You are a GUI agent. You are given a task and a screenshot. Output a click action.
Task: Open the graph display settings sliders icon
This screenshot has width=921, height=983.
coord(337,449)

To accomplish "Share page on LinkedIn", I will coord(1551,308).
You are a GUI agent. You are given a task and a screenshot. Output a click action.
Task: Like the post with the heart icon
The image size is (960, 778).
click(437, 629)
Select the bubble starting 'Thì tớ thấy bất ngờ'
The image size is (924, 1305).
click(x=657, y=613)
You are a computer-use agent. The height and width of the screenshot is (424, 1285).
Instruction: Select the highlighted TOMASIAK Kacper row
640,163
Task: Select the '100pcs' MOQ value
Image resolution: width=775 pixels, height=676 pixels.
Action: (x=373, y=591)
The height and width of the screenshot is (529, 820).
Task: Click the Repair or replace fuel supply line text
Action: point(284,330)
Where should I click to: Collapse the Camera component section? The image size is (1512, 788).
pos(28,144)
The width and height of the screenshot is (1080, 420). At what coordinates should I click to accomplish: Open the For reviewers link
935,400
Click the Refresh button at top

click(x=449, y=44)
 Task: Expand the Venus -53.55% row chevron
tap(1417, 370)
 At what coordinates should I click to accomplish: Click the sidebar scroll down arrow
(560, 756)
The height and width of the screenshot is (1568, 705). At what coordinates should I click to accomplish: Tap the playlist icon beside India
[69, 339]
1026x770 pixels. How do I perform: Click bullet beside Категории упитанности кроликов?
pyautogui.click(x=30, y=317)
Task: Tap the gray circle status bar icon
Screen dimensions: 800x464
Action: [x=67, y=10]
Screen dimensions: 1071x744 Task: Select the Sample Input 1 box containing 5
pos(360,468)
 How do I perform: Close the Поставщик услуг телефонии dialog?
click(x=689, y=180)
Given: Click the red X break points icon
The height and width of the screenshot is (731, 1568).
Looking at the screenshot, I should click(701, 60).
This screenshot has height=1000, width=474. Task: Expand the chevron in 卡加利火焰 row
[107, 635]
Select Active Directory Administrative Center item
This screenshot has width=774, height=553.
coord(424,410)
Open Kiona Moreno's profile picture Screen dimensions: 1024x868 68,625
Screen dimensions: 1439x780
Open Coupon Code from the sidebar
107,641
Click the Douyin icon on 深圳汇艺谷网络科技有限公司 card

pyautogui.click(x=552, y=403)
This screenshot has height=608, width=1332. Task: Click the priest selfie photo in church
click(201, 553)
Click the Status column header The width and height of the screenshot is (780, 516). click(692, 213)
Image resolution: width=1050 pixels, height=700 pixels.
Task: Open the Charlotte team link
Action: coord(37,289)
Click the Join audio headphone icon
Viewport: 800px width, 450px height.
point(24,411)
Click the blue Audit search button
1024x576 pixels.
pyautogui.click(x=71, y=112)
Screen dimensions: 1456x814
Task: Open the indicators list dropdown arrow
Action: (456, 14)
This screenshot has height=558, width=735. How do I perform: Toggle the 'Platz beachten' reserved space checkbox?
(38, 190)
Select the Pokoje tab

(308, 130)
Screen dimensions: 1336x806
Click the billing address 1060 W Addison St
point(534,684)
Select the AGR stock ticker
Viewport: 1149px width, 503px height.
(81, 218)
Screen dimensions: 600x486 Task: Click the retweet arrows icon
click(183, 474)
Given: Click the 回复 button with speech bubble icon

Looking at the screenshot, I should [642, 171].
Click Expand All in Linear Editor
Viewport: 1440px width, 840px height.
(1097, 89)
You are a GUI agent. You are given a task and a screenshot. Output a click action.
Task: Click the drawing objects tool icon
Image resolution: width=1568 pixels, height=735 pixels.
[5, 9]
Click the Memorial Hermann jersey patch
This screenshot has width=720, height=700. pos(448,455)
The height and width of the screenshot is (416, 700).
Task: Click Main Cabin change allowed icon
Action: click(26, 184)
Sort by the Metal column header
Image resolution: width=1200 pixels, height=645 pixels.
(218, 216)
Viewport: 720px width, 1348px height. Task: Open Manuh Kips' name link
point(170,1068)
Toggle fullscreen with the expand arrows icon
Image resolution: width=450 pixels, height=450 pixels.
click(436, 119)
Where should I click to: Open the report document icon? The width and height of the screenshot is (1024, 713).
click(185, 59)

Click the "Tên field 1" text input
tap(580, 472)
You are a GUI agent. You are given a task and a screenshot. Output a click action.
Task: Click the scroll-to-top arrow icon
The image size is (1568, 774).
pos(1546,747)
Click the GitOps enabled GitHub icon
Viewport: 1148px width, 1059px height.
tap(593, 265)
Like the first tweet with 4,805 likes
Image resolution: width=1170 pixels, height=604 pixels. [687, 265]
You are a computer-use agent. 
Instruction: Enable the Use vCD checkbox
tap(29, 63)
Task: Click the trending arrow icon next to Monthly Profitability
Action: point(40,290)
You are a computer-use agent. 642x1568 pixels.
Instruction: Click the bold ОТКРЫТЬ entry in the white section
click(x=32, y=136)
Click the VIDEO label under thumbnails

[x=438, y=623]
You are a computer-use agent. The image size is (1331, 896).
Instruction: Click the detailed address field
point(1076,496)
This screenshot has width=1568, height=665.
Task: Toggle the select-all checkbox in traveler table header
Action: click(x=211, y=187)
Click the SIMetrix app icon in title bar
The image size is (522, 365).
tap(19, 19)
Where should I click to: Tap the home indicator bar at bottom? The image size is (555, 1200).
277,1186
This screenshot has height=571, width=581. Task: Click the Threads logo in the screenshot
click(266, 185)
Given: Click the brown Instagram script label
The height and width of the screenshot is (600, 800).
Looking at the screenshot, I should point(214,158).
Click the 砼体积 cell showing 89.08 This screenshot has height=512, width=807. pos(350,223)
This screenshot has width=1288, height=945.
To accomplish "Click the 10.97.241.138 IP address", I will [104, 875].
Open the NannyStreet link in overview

__What this task involves__: Reproduce each of the records word for word.

__Result below__:
You are a GUI agent. You are given a task and a screenshot. Output a click action.
Task: Open the graph display settings sliders icon
This screenshot has width=921, height=983.
coord(337,449)

To accomplish "Share page on LinkedIn", I will coord(1551,308).
You are a GUI agent. You are given a task and a screenshot. Output a click action.
Task: Like the post with the heart icon
The image size is (960, 778).
click(437, 629)
Select the bubble starting 'Thì tớ thấy bất ngờ'
The image size is (924, 1305).
click(x=657, y=613)
You are a computer-use agent. The height and width of the screenshot is (424, 1285).
Instruction: Select the highlighted TOMASIAK Kacper row
640,163
Task: Select the '100pcs' MOQ value
Image resolution: width=775 pixels, height=676 pixels.
Action: (x=373, y=591)
The height and width of the screenshot is (529, 820).
Task: Click the Repair or replace fuel supply line text
Action: point(284,330)
Where should I click to: Collapse the Camera component section? The image size is (1512, 788).
pos(28,144)
The width and height of the screenshot is (1080, 420). At what coordinates should I click to accomplish: Open the For reviewers link
935,400
Click the Refresh button at top

click(x=449, y=44)
 Task: Expand the Venus -53.55% row chevron
tap(1417, 370)
 At what coordinates should I click to accomplish: Click the sidebar scroll down arrow
(560, 756)
The height and width of the screenshot is (1568, 705). At what coordinates should I click to accomplish: Tap the playlist icon beside India
[69, 339]
1026x770 pixels. How do I perform: Click bullet beside Категории упитанности кроликов?
pyautogui.click(x=30, y=317)
Task: Tap the gray circle status bar icon
Screen dimensions: 800x464
Action: [x=67, y=10]
Screen dimensions: 1071x744 Task: Select the Sample Input 1 box containing 5
pos(360,468)
 How do I perform: Close the Поставщик услуг телефонии dialog?
click(x=689, y=180)
Given: Click the red X break points icon
The height and width of the screenshot is (731, 1568).
Looking at the screenshot, I should click(701, 60).
This screenshot has height=1000, width=474. Task: Expand the chevron in 卡加利火焰 row
[107, 635]
Select Active Directory Administrative Center item
This screenshot has width=774, height=553.
coord(424,410)
Open Kiona Moreno's profile picture Screen dimensions: 1024x868 68,625
Screen dimensions: 1439x780
Open Coupon Code from the sidebar
107,641
Click the Douyin icon on 深圳汇艺谷网络科技有限公司 card

pyautogui.click(x=552, y=403)
This screenshot has height=608, width=1332. Task: Click the priest selfie photo in church
click(201, 553)
Click the Status column header The width and height of the screenshot is (780, 516). click(692, 213)
Image resolution: width=1050 pixels, height=700 pixels.
Task: Open the Charlotte team link
Action: coord(37,289)
Click the Join audio headphone icon
Viewport: 800px width, 450px height.
point(24,411)
Click the blue Audit search button
1024x576 pixels.
pyautogui.click(x=71, y=112)
Screen dimensions: 1456x814
Task: Open the indicators list dropdown arrow
Action: (456, 14)
This screenshot has height=558, width=735. How do I perform: Toggle the 'Platz beachten' reserved space checkbox?
(38, 190)
Select the Pokoje tab

(308, 130)
Screen dimensions: 1336x806
Click the billing address 1060 W Addison St
point(534,684)
Select the AGR stock ticker
Viewport: 1149px width, 503px height.
(81, 218)
Screen dimensions: 600x486 Task: Click the retweet arrows icon
click(183, 474)
Given: Click the 回复 button with speech bubble icon

Looking at the screenshot, I should [642, 171].
Click Expand All in Linear Editor
Viewport: 1440px width, 840px height.
(1097, 89)
You are a GUI agent. You are given a task and a screenshot. Output a click action.
Task: Click the drawing objects tool icon
Image resolution: width=1568 pixels, height=735 pixels.
[5, 9]
Click the Memorial Hermann jersey patch
This screenshot has width=720, height=700. pos(448,455)
The height and width of the screenshot is (416, 700).
Task: Click Main Cabin change allowed icon
Action: click(26, 184)
Sort by the Metal column header
Image resolution: width=1200 pixels, height=645 pixels.
(218, 216)
Viewport: 720px width, 1348px height. Task: Open Manuh Kips' name link
point(170,1068)
Toggle fullscreen with the expand arrows icon
Image resolution: width=450 pixels, height=450 pixels.
click(436, 119)
Where should I click to: Open the report document icon? The width and height of the screenshot is (1024, 713).
click(185, 59)

Click the "Tên field 1" text input
tap(580, 472)
You are a GUI agent. You are given a task and a screenshot. Output a click action.
Task: Click the scroll-to-top arrow icon
The image size is (1568, 774).
pos(1546,747)
Click the GitOps enabled GitHub icon
Viewport: 1148px width, 1059px height.
tap(593, 265)
Like the first tweet with 4,805 likes
Image resolution: width=1170 pixels, height=604 pixels. [687, 265]
You are a computer-use agent. 
Instruction: Enable the Use vCD checkbox
tap(29, 63)
Task: Click the trending arrow icon next to Monthly Profitability
Action: point(40,290)
You are a computer-use agent. 642x1568 pixels.
Instruction: Click the bold ОТКРЫТЬ entry in the white section
click(x=32, y=136)
Click the VIDEO label under thumbnails

[x=438, y=623]
You are a computer-use agent. The image size is (1331, 896).
Instruction: Click the detailed address field
point(1076,496)
This screenshot has width=1568, height=665.
Task: Toggle the select-all checkbox in traveler table header
Action: click(x=211, y=187)
Click the SIMetrix app icon in title bar
The image size is (522, 365).
tap(19, 19)
Where should I click to: Tap the home indicator bar at bottom? The image size is (555, 1200).
277,1186
This screenshot has height=571, width=581. Task: Click the Threads logo in the screenshot
click(266, 185)
Given: Click the brown Instagram script label
The height and width of the screenshot is (600, 800).
Looking at the screenshot, I should point(214,158).
Click the 砼体积 cell showing 89.08 This screenshot has height=512, width=807. pos(350,223)
This screenshot has width=1288, height=945.
To accomplish "Click the 10.97.241.138 IP address", I will [104, 875].
Open the NannyStreet link in overview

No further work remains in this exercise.